[Extracted records]
- - - - - - -
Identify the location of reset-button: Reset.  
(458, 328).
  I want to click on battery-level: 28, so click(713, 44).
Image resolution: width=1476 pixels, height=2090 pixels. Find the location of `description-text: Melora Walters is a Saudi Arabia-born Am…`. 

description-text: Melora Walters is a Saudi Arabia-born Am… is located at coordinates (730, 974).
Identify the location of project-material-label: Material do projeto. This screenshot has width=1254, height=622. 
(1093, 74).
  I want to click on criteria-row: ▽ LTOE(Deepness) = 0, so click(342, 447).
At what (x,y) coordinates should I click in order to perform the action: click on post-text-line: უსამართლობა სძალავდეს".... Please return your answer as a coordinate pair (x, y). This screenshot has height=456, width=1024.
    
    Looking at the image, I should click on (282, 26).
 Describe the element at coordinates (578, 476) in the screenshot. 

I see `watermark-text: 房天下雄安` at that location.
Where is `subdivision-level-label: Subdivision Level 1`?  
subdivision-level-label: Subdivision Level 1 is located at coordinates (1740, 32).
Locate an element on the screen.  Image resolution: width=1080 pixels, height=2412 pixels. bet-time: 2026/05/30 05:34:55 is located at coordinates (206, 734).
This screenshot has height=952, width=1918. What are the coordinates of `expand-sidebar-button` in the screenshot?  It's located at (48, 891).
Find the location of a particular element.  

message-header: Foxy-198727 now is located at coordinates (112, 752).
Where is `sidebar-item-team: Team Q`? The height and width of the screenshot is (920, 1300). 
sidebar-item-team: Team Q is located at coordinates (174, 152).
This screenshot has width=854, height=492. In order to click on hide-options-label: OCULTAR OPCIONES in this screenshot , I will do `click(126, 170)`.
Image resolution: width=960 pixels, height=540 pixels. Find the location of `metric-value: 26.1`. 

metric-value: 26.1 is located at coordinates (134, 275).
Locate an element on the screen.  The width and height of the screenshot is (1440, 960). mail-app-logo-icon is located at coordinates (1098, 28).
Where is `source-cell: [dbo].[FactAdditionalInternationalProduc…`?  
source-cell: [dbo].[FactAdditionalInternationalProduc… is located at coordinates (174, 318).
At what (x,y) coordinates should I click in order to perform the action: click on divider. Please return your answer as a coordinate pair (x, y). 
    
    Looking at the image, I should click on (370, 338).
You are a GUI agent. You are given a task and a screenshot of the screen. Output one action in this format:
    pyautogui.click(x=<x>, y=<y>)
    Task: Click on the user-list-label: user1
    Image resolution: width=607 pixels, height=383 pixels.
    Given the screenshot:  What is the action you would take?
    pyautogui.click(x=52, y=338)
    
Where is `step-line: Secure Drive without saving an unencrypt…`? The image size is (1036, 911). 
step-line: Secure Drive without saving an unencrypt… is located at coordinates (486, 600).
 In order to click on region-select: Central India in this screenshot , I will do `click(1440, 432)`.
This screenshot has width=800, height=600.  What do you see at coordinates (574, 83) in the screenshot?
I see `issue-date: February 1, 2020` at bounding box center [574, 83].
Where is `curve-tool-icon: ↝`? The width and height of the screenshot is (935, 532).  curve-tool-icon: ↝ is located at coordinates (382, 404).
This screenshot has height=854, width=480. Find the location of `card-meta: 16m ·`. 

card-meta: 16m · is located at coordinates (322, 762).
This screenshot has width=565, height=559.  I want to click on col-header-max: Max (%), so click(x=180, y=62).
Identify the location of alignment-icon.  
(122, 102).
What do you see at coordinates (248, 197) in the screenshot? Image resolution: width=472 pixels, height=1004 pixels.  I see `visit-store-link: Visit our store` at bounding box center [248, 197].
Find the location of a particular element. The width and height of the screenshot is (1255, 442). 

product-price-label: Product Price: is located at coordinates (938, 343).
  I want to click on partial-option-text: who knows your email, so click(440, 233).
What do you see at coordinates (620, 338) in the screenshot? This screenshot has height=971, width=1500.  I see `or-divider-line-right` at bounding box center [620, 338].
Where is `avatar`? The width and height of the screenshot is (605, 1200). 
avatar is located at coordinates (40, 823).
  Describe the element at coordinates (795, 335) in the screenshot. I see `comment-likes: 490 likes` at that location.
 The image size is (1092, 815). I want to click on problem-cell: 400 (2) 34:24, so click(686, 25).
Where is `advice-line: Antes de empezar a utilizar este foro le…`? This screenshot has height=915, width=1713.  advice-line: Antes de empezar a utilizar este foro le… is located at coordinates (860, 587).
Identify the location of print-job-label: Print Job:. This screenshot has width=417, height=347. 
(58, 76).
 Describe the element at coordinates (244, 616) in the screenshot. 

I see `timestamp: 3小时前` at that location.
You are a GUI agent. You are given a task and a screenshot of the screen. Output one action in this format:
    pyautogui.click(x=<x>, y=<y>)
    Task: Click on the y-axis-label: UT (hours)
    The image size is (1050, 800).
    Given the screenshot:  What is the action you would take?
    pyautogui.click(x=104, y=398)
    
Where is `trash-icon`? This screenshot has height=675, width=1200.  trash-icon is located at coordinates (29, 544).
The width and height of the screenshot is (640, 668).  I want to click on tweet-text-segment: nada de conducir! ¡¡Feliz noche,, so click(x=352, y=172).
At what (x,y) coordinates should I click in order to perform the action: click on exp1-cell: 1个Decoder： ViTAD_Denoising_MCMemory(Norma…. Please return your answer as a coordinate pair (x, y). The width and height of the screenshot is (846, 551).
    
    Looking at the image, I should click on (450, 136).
- - - - - - -
*What needs to be done*
Rewrite all of the data above, replacing "Locate an element" with "Find an element" each time it appears and leaving everything else unchanged.

*Response box*
Identify the location of reset-button: Reset.  
(458, 328).
  I want to click on battery-level: 28, so click(713, 44).
Image resolution: width=1476 pixels, height=2090 pixels. Find the location of `description-text: Melora Walters is a Saudi Arabia-born Am…`. 

description-text: Melora Walters is a Saudi Arabia-born Am… is located at coordinates (730, 974).
Identify the location of project-material-label: Material do projeto. This screenshot has width=1254, height=622. 
(1093, 74).
  I want to click on criteria-row: ▽ LTOE(Deepness) = 0, so click(342, 447).
At what (x,y) coordinates should I click in order to perform the action: click on post-text-line: უსამართლობა სძალავდეს".... Please return your answer as a coordinate pair (x, y). This screenshot has height=456, width=1024.
    
    Looking at the image, I should click on (282, 26).
 Describe the element at coordinates (578, 476) in the screenshot. 

I see `watermark-text: 房天下雄安` at that location.
Where is `subdivision-level-label: Subdivision Level 1`?  
subdivision-level-label: Subdivision Level 1 is located at coordinates (1740, 32).
Find an element on the screen.  Image resolution: width=1080 pixels, height=2412 pixels. bet-time: 2026/05/30 05:34:55 is located at coordinates (206, 734).
This screenshot has height=952, width=1918. What are the coordinates of `expand-sidebar-button` in the screenshot?  It's located at (48, 891).
Find the location of a particular element.  

message-header: Foxy-198727 now is located at coordinates (112, 752).
Where is `sidebar-item-team: Team Q`? The height and width of the screenshot is (920, 1300). 
sidebar-item-team: Team Q is located at coordinates (174, 152).
This screenshot has width=854, height=492. In order to click on hide-options-label: OCULTAR OPCIONES in this screenshot , I will do `click(126, 170)`.
Image resolution: width=960 pixels, height=540 pixels. Find the location of `metric-value: 26.1`. 

metric-value: 26.1 is located at coordinates (134, 275).
Find an element on the screen.  The width and height of the screenshot is (1440, 960). mail-app-logo-icon is located at coordinates (1098, 28).
Where is `source-cell: [dbo].[FactAdditionalInternationalProduc…`?  
source-cell: [dbo].[FactAdditionalInternationalProduc… is located at coordinates (174, 318).
At what (x,y) coordinates should I click in order to perform the action: click on divider. Please return your answer as a coordinate pair (x, y). 
    
    Looking at the image, I should click on (370, 338).
You are a GUI agent. You are given a task and a screenshot of the screen. Output one action in this format:
    pyautogui.click(x=<x>, y=<y>)
    Task: Click on the user-list-label: user1
    Image resolution: width=607 pixels, height=383 pixels.
    Given the screenshot:  What is the action you would take?
    pyautogui.click(x=52, y=338)
    
Where is `step-line: Secure Drive without saving an unencrypt…`? The image size is (1036, 911). 
step-line: Secure Drive without saving an unencrypt… is located at coordinates (486, 600).
 In order to click on region-select: Central India in this screenshot , I will do `click(1440, 432)`.
This screenshot has width=800, height=600.  What do you see at coordinates (574, 83) in the screenshot?
I see `issue-date: February 1, 2020` at bounding box center [574, 83].
Where is `curve-tool-icon: ↝`? The width and height of the screenshot is (935, 532).  curve-tool-icon: ↝ is located at coordinates (382, 404).
This screenshot has height=854, width=480. Find the location of `card-meta: 16m ·`. 

card-meta: 16m · is located at coordinates (322, 762).
This screenshot has width=565, height=559.  I want to click on col-header-max: Max (%), so click(x=180, y=62).
Identify the location of alignment-icon.  
(122, 102).
What do you see at coordinates (248, 197) in the screenshot? Image resolution: width=472 pixels, height=1004 pixels.  I see `visit-store-link: Visit our store` at bounding box center [248, 197].
Find the location of a particular element. The width and height of the screenshot is (1255, 442). 

product-price-label: Product Price: is located at coordinates (938, 343).
  I want to click on partial-option-text: who knows your email, so click(440, 233).
What do you see at coordinates (620, 338) in the screenshot? This screenshot has height=971, width=1500.  I see `or-divider-line-right` at bounding box center [620, 338].
Where is `avatar`? The width and height of the screenshot is (605, 1200). 
avatar is located at coordinates (40, 823).
  Describe the element at coordinates (795, 335) in the screenshot. I see `comment-likes: 490 likes` at that location.
 The image size is (1092, 815). I want to click on problem-cell: 400 (2) 34:24, so click(686, 25).
Where is `advice-line: Antes de empezar a utilizar este foro le…`? This screenshot has height=915, width=1713.  advice-line: Antes de empezar a utilizar este foro le… is located at coordinates (860, 587).
Identify the location of print-job-label: Print Job:. This screenshot has width=417, height=347. 
(58, 76).
 Describe the element at coordinates (244, 616) in the screenshot. 

I see `timestamp: 3小时前` at that location.
You are a GUI agent. You are given a task and a screenshot of the screen. Output one action in this format:
    pyautogui.click(x=<x>, y=<y>)
    Task: Click on the y-axis-label: UT (hours)
    The image size is (1050, 800).
    Given the screenshot:  What is the action you would take?
    pyautogui.click(x=104, y=398)
    
Where is `trash-icon`? This screenshot has height=675, width=1200.  trash-icon is located at coordinates (29, 544).
The width and height of the screenshot is (640, 668).  I want to click on tweet-text-segment: nada de conducir! ¡¡Feliz noche,, so click(x=352, y=172).
At what (x,y) coordinates should I click in order to perform the action: click on exp1-cell: 1个Decoder： ViTAD_Denoising_MCMemory(Norma…. Please return your answer as a coordinate pair (x, y). The width and height of the screenshot is (846, 551).
    
    Looking at the image, I should click on (450, 136).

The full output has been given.